Power Text-Generation Applications with Mistral NeMo 12B Running on a Single GPU

Originally published at: https://developer.nvidia.com/blog/power-text-generation-applications-with-mistral-nemo-12b-running-on-a-single-gpu/

NVIDIA collaborated with Mistral to co-build the next-generation language model that achieves leading performance across benchmarks in its class. With a growing number of language models purpose-built for select tasks, NVIDIA Research and Mistral AI combined forces to offer a versatile, open language model that’s performant and runs on a single GPU. This post explores…

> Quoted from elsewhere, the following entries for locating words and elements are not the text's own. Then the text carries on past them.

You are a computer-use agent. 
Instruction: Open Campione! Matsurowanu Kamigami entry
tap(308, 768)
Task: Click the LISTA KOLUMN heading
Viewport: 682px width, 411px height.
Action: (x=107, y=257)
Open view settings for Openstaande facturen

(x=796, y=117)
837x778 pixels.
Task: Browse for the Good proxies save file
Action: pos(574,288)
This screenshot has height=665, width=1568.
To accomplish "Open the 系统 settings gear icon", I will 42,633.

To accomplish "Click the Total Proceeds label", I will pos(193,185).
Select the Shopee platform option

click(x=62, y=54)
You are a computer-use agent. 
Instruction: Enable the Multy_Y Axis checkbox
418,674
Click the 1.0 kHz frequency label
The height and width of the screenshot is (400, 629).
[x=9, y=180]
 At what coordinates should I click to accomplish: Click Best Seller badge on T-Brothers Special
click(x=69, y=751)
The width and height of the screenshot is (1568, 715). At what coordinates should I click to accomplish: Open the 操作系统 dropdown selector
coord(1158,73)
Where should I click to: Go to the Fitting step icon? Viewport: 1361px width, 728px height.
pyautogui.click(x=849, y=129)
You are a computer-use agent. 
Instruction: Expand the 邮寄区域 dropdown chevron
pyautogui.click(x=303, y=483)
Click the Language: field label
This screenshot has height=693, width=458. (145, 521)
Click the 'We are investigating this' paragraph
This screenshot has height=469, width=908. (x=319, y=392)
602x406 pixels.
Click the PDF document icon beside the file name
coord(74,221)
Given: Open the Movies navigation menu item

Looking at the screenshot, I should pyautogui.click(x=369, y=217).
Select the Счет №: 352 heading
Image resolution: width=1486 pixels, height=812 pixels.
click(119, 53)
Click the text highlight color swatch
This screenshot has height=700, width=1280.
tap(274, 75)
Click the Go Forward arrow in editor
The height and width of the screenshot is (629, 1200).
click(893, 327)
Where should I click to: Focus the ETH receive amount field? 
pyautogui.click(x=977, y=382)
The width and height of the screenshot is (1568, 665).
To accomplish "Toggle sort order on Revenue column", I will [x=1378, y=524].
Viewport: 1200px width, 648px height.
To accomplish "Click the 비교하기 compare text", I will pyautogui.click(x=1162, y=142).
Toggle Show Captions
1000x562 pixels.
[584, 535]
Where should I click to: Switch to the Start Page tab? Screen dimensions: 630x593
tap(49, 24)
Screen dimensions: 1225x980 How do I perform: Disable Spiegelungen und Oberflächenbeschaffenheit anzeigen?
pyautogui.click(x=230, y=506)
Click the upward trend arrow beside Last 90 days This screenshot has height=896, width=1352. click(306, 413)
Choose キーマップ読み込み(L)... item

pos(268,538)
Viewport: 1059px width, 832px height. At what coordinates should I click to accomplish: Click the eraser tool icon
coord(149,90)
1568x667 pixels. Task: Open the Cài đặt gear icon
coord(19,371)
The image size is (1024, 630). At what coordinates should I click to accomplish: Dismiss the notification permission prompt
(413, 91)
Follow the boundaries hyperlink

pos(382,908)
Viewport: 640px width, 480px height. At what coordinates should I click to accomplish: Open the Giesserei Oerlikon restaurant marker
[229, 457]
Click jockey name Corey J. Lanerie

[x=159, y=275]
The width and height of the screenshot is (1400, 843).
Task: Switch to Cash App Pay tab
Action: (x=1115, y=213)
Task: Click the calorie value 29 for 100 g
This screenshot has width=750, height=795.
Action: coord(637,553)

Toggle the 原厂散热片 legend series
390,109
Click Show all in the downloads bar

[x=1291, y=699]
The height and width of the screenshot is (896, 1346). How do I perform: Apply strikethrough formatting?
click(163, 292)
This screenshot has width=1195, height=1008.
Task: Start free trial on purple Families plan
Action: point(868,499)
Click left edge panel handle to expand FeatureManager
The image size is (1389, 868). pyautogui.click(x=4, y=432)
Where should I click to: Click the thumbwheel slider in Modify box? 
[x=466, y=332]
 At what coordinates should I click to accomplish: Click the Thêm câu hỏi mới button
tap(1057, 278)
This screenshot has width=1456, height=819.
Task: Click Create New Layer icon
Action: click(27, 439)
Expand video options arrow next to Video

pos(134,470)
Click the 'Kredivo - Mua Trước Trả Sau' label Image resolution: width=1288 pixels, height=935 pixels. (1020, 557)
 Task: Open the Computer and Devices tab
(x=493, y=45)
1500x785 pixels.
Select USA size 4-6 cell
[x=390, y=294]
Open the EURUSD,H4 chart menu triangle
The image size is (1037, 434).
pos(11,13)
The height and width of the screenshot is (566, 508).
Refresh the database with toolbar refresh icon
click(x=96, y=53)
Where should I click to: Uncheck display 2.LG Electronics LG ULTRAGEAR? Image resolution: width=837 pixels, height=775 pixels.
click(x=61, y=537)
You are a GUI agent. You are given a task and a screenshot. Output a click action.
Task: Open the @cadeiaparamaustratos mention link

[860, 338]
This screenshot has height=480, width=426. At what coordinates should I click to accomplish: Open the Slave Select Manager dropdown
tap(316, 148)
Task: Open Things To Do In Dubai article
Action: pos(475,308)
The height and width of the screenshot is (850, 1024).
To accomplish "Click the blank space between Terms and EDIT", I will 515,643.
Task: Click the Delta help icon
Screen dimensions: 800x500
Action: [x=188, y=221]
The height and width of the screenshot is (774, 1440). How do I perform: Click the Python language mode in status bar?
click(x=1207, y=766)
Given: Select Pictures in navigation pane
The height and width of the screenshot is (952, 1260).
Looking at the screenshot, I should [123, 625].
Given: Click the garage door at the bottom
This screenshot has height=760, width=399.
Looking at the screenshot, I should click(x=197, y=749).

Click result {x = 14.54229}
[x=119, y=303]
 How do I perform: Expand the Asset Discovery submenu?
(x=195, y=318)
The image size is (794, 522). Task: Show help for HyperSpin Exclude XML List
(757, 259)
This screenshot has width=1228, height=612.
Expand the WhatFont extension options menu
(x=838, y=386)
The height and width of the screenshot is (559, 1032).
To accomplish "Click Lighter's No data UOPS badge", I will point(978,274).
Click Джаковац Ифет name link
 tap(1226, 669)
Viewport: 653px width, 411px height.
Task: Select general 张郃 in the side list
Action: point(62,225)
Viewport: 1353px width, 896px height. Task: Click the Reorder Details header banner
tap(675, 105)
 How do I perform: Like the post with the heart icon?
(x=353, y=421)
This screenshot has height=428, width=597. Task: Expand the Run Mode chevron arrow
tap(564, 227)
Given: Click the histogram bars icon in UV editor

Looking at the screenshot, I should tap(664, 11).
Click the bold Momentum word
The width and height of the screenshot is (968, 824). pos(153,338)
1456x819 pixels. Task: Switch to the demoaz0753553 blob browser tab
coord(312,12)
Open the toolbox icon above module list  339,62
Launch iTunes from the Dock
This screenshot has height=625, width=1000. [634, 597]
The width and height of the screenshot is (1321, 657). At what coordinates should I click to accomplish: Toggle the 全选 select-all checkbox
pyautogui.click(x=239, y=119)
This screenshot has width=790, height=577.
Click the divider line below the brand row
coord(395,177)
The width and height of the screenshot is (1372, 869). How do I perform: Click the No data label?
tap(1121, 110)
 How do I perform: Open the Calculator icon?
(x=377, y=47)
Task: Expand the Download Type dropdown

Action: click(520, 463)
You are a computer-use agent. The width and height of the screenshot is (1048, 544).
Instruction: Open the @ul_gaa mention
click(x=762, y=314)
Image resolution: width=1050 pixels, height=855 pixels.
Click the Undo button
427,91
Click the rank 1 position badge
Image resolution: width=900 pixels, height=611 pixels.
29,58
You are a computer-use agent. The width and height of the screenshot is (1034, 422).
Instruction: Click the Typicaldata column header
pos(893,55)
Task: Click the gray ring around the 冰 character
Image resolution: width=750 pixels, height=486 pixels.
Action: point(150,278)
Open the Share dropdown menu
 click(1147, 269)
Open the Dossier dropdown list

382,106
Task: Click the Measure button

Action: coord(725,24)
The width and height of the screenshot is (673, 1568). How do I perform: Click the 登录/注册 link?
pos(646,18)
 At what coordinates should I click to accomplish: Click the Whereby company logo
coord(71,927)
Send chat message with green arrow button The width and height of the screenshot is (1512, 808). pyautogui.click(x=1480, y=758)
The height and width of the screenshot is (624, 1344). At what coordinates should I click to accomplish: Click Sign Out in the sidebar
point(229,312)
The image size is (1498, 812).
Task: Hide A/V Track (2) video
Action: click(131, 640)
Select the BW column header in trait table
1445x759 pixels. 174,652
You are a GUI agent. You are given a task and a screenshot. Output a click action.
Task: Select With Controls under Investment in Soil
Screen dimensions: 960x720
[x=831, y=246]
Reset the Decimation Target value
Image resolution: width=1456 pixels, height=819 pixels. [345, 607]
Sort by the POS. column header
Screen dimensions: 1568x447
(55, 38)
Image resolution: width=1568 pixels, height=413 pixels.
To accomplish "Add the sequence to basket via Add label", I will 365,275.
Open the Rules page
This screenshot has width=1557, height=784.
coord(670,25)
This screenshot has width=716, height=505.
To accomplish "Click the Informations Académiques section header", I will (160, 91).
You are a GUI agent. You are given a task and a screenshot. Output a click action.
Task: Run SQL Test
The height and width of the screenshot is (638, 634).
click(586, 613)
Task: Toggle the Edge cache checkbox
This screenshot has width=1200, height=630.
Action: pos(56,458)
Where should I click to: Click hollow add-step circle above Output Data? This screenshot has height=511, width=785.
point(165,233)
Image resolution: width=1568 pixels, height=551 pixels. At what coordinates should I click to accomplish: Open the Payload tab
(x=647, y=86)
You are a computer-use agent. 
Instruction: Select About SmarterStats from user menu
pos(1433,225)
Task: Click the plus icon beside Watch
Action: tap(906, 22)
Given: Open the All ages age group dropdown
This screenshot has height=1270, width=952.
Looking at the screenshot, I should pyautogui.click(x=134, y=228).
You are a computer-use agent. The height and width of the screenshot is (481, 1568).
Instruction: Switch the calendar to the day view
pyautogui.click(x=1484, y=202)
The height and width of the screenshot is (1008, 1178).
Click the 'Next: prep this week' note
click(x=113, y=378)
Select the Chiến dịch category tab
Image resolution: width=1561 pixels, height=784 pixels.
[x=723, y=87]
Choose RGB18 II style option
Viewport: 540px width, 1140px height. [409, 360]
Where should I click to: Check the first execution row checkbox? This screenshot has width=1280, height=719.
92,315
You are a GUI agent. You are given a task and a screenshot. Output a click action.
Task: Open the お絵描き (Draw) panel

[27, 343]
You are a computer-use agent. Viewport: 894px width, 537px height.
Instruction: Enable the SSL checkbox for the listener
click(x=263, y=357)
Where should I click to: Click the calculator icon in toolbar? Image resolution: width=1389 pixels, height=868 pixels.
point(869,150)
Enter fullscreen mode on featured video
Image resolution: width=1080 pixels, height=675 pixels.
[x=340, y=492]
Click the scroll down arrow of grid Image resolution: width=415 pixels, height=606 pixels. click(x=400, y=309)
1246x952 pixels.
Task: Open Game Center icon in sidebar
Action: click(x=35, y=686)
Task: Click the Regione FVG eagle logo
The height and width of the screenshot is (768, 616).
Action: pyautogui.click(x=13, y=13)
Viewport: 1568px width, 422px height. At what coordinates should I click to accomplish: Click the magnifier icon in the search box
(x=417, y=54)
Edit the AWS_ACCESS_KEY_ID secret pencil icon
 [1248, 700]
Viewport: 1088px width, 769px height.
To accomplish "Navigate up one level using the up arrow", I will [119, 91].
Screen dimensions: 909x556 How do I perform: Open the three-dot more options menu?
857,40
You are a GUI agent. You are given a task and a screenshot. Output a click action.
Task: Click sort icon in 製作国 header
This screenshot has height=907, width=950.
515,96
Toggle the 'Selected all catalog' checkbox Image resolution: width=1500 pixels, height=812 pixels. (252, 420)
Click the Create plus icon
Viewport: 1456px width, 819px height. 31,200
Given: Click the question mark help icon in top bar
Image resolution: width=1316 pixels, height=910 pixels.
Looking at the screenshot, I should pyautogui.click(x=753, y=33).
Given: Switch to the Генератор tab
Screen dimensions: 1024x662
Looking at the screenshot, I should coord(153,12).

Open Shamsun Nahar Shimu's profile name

‘Single GPU’. You mean a 6GB, 12GB, 24GB, 40GB, 80GB VRAM?. These basic things are important. Check out llama 3.1 Model Card for how they comprehensively broke down model description and requirements.

1 Like

Hi @babatundeolanipekun - this model being just 12B parameters and close to 24GB size will fit A100/H100/H200s easily. We’ll update the blog to include this specific information, thanks for your feedback.

1 Like

Thank you very much for the exciting article. Are the HumanEval benchmark values mentioned in the article for the Base or the Instruct model? Is there, by any chance, an overview with various benchmarks (HumanEval, MBPP) in which both models are listed? Were the values measured by yourselves or are they from other Research-Paper? Google, for example, reports values of 52.4 and 59.2 for its models Base and Instruction-Model on MBPP.